The order is not currently configurable. Each layer's weight affects its contribution to the aggregate score (higher weight = more influence).

Important: captcha vs hashcash

The ClaimUI only shows one challenge widget at a time (priority: Turnstile > hCaptcha > Hashcash). If both a captcha provider (Turnstile/hCaptcha) and hashcash are enabled server-side, the ClaimUI will only show the captcha widget and the server will reject claims missing the hashcash solution.

Recommendation: enable either a captcha provider (Turnstile OR hCaptcha) or hashcash, not both simultaneously. If you need both proof-of-work and captcha protection, use a captcha provider — they already include bot detection that achieves similar goals to hashcash.

Layer summary

#LayerWhat it catchesCostEnabled by
1BlocklistKnown bad actorsFreeAlways on
2Rate LimitingVolume abuseFreeAlways on
3Cloudflare TurnstileBotsFree tier availableFAUCET_TURNSTILE_SITE_KEY
4hCaptchaBotsFree tier availableFAUCET_HCAPTCHA_SITE_KEY
5HashcashScripted floodingFree (self-hosted)FAUCET_HASHCASH_SECRET
6GeoIP / ASNGeo-evasion, VPN, datacenterFree (DB-IP) or paidFAUCET_GEOIP_BACKEND
7Device FingerprintMulti-account farmingFree (client-side)FAUCET_FINGERPRINT_ENABLED
8On-Chain HeuristicsSweeper wallets, faucet clustersFree (RPC queries)FAUCET_ONCHAIN_ENABLED
9AI Anomaly ScoringNovel attack patternsFree (local CPU)FAUCET_AI_ENABLED

At minimum, enable:

  1. Rate limiting (always on) — caps claims per IP per day
  2. Turnstile or hCaptcha — blocks automated scripts
  3. Hashcash — adds CPU cost to every claim
  4. GeoIP with country allowlist — restricts to your target regions

For higher-value faucets, add fingerprint correlation, on-chain heuristics, and AI scoring.

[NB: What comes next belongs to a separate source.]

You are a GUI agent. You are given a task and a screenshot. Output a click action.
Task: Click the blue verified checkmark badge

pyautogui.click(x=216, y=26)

Adding your own abuse layer

The abuse pipeline is designed for extensibility. Any module that implements the AbuseCheck interface can be plugged in.

Step 1: Create the package

bash
mkdir packages/abuse-mycheck
cd packages/abuse-mycheck
pnpm init

Step 2: Implement the AbuseCheck interface

typescript
import type { AbuseCheck, CheckResult, ClaimRequest } from '@faucet/core';

export interface MyCheckConfig {
  threshold: number;
}

export function myCheck(config: MyCheckConfig): AbuseCheck {
  return {
    id: 'my-check',
    description: 'My custom abuse check',
    weight: 1,
    async check(req: ClaimRequest): Promise<CheckResult> {
      // Your logic here — inspect req.ip, req.address,
      // req.hostContext, req.fingerprint, etc.
      const suspicious = /* ... */ false;
      return {
        score: suspicious ? 0.8 : 0,
        signals: { reason: 'example' },
        decision: suspicious ? 'deny' : undefined,
        reason: suspicious ? 'failed my check' : undefined,
      };
    },
  };
}

Step 3: Register in the pipeline

In apps/server/src/abuse/pipeline.ts, import your check and add it conditionally:

typescript
import { myCheck } from '@faucet/abuse-mycheck';

// Inside buildPipeline():
if (config.myCheckEnabled) {
  checks.push(myCheck({ threshold: config.myCheckThreshold }));
}

Step 4: Add config + env vars

In apps/server/src/config.ts, add your config fields and env var mappings:

typescript
// In ServerConfigSchema:
myCheckEnabled: z.coerce.boolean().default(false),
myCheckThreshold: z.coerce.number().default(0.5),

// In ENV_KEYS:
myCheckEnabled: 'FAUCET_MY_CHECK_ENABLED',
myCheckThreshold: 'FAUCET_MY_CHECK_THRESHOLD',

Step 5: Test

Add tests in your package and in apps/server/test/ following the pattern of existing abuse layer tests (e.g., geoip.e2e.test.ts, hashcash.e2e.test.ts).

See CONTRIBUTING.md for the full development workflow.